Landing B. Sanneh, Chairman of the Mansakonko Area Council, said the strategic plan is deliberately youth-focused to address pressing challenges facing the region’s young population.

Landing B. Sanneh, Chairman of the Mansakonko Area Council

 

“The strategic plan basically prioritizes youth development. That is the focus of our strategic plan,” Sanneh told participants. “We want to focus this strategic plan more on changing the life of our young people. Because we know if we invest realistically into youth development, we definitely will change the status quo of the conditions of our young people.”

He added that the plan, conceived in line with The Gambia’s national development blueprint, seeks to tackle issues such as irregular migration and high unemployment through targeted interventions. The document will also incorporate the concerns of women, young girls, and persons with disabilities.

Representing ActionAid International, Project Manager Bridget Tabou Corea emphasized the importance of giving young people ownership of the strategies that will affect them.

“We felt this activity is to give the youth ownership of the strategies – for them to know what is in the strategy so that they will know where their responsibilities are and execute them to the letter,” she said. “We want them to take ownership of the strategy so that they will demand for their rights.”

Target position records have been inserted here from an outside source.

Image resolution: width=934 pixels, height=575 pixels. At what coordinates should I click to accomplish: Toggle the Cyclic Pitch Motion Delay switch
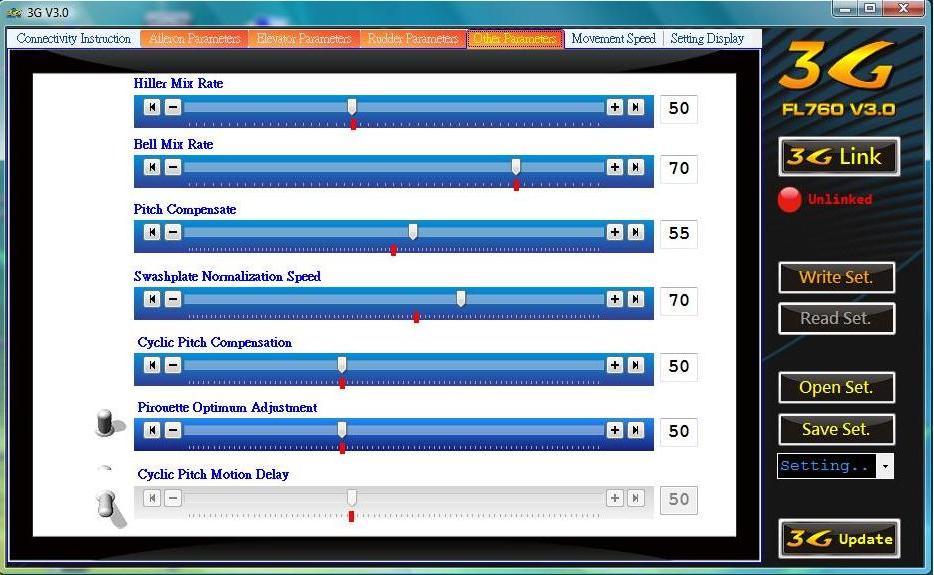click(x=108, y=504)
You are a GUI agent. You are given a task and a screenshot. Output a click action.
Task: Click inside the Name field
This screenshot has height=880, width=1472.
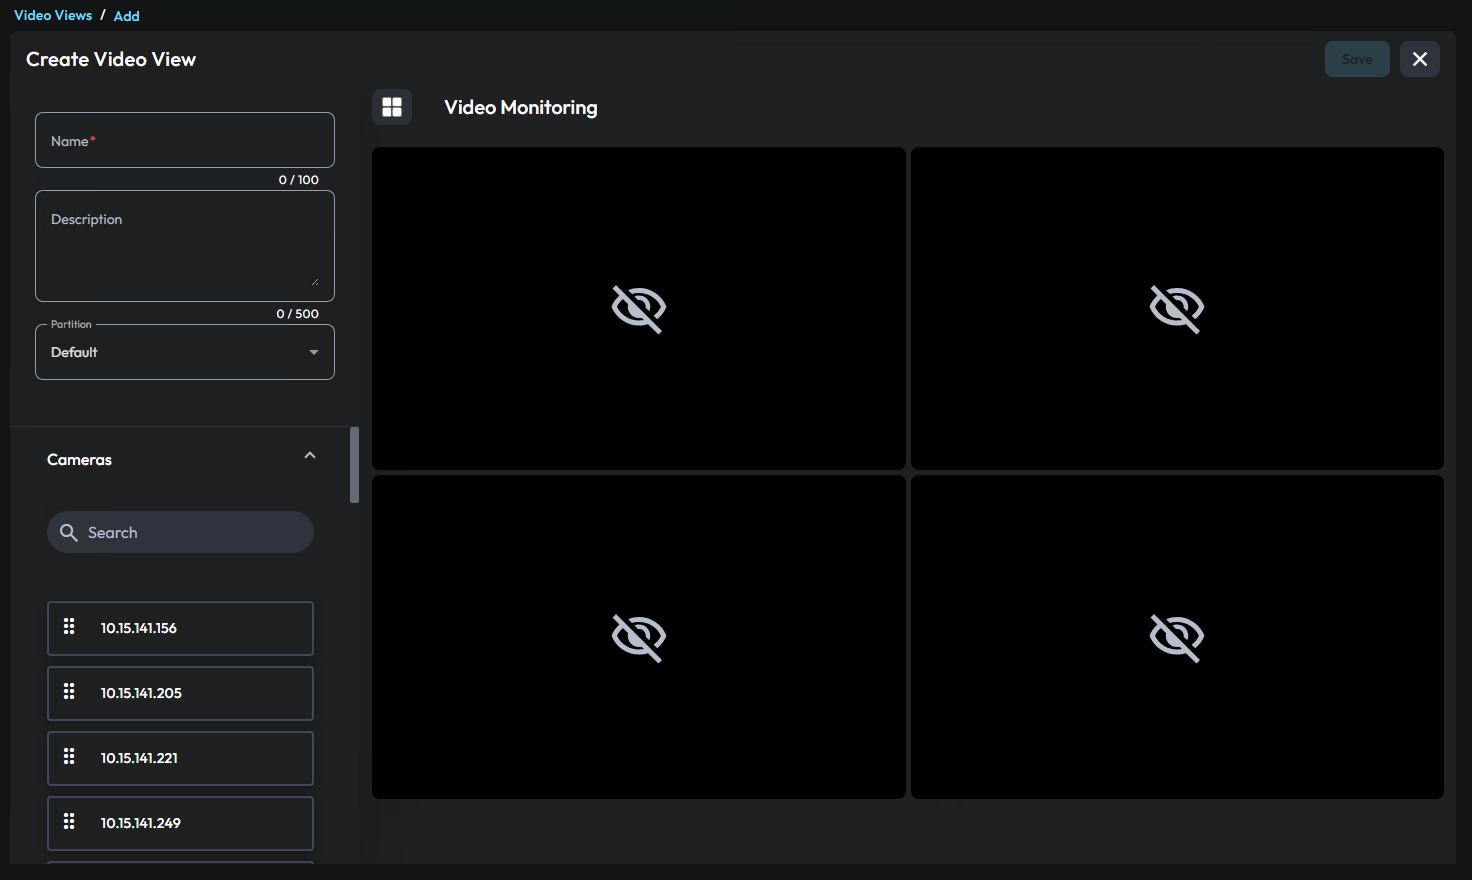pos(184,140)

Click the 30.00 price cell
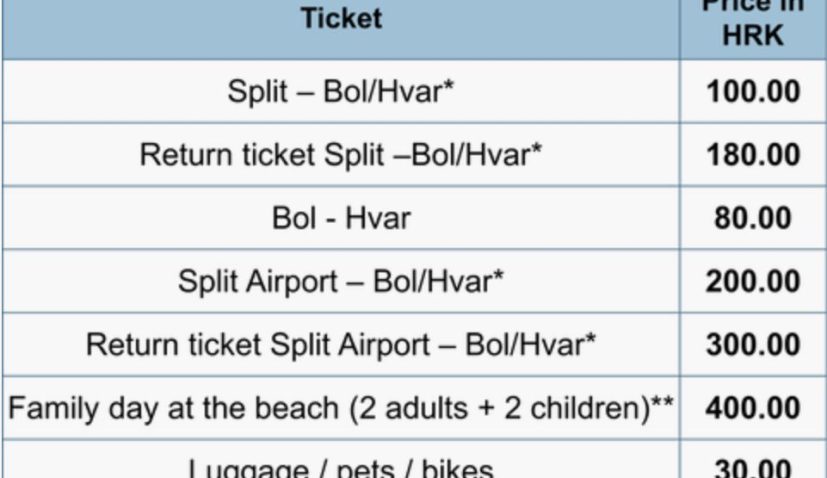753,468
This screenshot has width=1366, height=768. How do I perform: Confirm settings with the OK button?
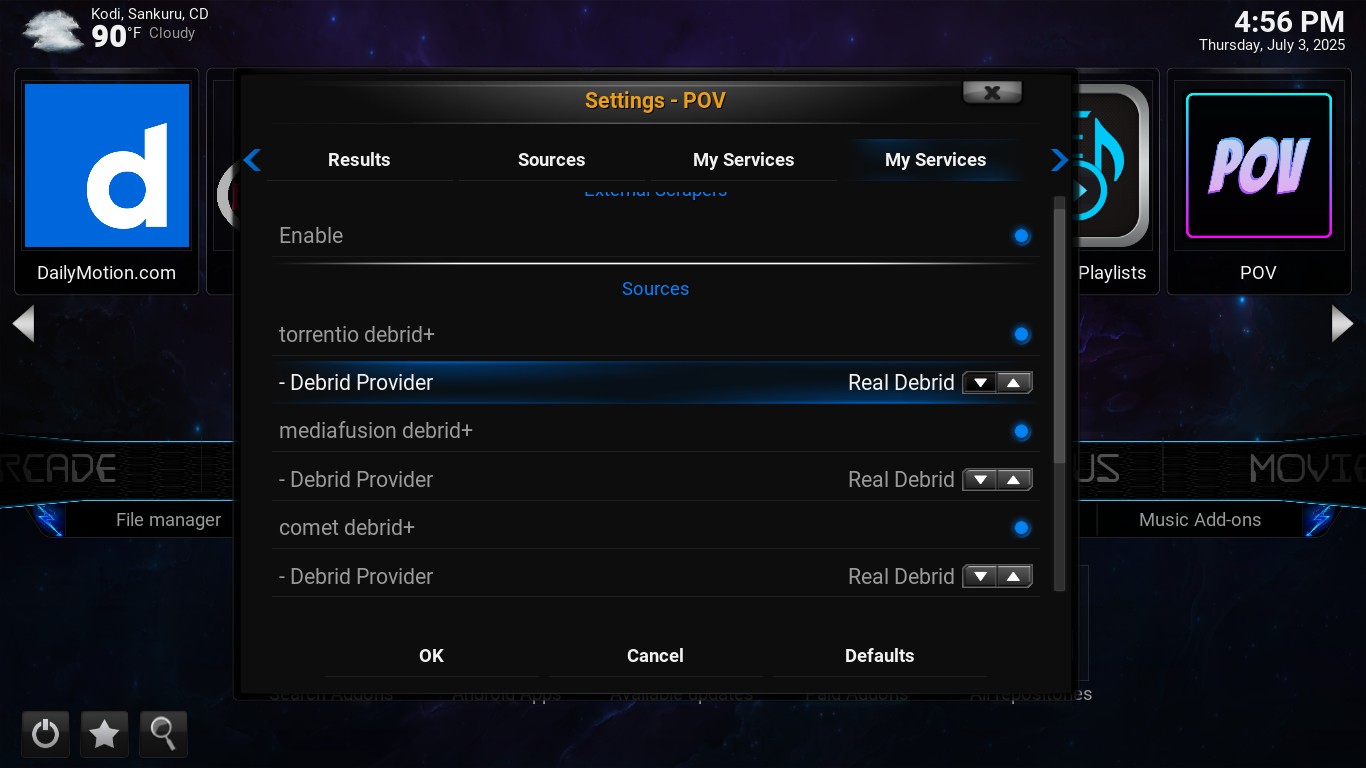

Corea noted that the engagement is part of ActionAid’s youth promotion initiative, funded by the United Nations Peacebuilding Fund (UNPBF) through ActionAid International The Gambia.

Youth representatives welcomed the move, describing it as a refreshing departure from traditional top-down planning. Ousman Ndaw, Regional Chairperson of the Lower River Region Youth Committee, highlighted persistent challenges including limited access to tertiary education and finance for micro-enterprises.

“Some of the priorities would be providing youth with decent and sufficient employment opportunities,” Ndaw said. He urged the council to partner with development actors to establish skills-training institutions and create avenues for young people to engage productively in their communities.

Participants called for concrete follow-up actions, urging the council not only to incorporate their recommendations into the final document but to sustain engagement with young people during implementation.

As the consultation concluded, many youths expressed optimism that the 2027 Strategic Plan would deliver tangible improvements in livelihoods and opportunities. Council officials assured participants that the input gathered would directly inform resource allocation and development interventions over the coming years.

The Mansakonko Area Council’s youth-centric approach signals a growing recognition across local government institutions that sustainable development is impossible without the active participation of young people, who represent both the present and future of the region.